## Task goal
Output the data as it stands. Each line must match exactly.

## Recorded data
##########
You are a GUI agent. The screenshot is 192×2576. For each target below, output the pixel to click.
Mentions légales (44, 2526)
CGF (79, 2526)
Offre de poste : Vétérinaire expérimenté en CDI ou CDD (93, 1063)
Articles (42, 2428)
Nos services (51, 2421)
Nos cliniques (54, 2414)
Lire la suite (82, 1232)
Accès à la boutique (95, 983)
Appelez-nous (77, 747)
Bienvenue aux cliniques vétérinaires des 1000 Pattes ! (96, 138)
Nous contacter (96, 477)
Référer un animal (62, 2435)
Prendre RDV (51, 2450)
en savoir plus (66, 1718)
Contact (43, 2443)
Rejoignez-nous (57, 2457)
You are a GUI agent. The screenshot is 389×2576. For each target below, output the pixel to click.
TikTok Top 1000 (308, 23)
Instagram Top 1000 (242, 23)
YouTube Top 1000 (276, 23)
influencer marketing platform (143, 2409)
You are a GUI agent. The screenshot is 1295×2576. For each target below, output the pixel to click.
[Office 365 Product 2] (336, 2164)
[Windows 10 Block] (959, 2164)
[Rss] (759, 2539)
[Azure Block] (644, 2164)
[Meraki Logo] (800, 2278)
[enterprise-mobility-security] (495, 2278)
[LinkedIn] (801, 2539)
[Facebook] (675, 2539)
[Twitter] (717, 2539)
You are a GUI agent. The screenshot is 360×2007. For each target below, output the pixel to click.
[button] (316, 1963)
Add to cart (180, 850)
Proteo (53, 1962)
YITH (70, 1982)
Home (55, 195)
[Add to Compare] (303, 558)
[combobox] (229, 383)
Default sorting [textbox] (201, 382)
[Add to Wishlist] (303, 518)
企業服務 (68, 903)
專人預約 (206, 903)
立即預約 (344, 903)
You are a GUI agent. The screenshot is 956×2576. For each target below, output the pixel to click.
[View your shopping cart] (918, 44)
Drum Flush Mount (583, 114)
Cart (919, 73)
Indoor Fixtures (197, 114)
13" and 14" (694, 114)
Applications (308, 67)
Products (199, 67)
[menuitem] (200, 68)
##########
## Completed task
You are a GUI agent. The screenshot is 192×2576. For each target below, output the pixel to click.
Mentions légales (44, 2526)
CGF (79, 2526)
Offre de poste : Vétérinaire expérimenté en CDI ou CDD (93, 1063)
Articles (42, 2428)
Nos services (51, 2421)
Nos cliniques (54, 2414)
Lire la suite (82, 1232)
Accès à la boutique (95, 983)
Appelez-nous (77, 747)
Bienvenue aux cliniques vétérinaires des 1000 Pattes ! (96, 138)
Nous contacter (96, 477)
Référer un animal (62, 2435)
Prendre RDV (51, 2450)
en savoir plus (66, 1718)
Contact (43, 2443)
Rejoignez-nous (57, 2457)
You are a GUI agent. The screenshot is 389×2576. For each target below, output the pixel to click.
TikTok Top 1000 (308, 23)
Instagram Top 1000 (242, 23)
YouTube Top 1000 (276, 23)
influencer marketing platform (143, 2409)
You are a GUI agent. The screenshot is 1295×2576. For each target below, output the pixel to click.
[Office 365 Product 2] (336, 2164)
[Windows 10 Block] (959, 2164)
[Rss] (759, 2539)
[Azure Block] (644, 2164)
[Meraki Logo] (800, 2278)
[enterprise-mobility-security] (495, 2278)
[LinkedIn] (801, 2539)
[Facebook] (675, 2539)
[Twitter] (717, 2539)
You are a GUI agent. The screenshot is 360×2007. For each target below, output the pixel to click.
[button] (316, 1963)
Add to cart (180, 850)
Proteo (53, 1962)
YITH (70, 1982)
Home (55, 195)
[Add to Compare] (303, 558)
[combobox] (229, 383)
Default sorting [textbox] (201, 382)
[Add to Wishlist] (303, 518)
企業服務 (68, 903)
專人預約 (206, 903)
立即預約 (344, 903)
You are a GUI agent. The screenshot is 956×2576. For each target below, output the pixel to click.
[View your shopping cart] (918, 44)
Drum Flush Mount (583, 114)
Cart (919, 73)
Indoor Fixtures (197, 114)
13" and 14" (694, 114)
Applications (308, 67)
Products (199, 67)
[menuitem] (200, 68)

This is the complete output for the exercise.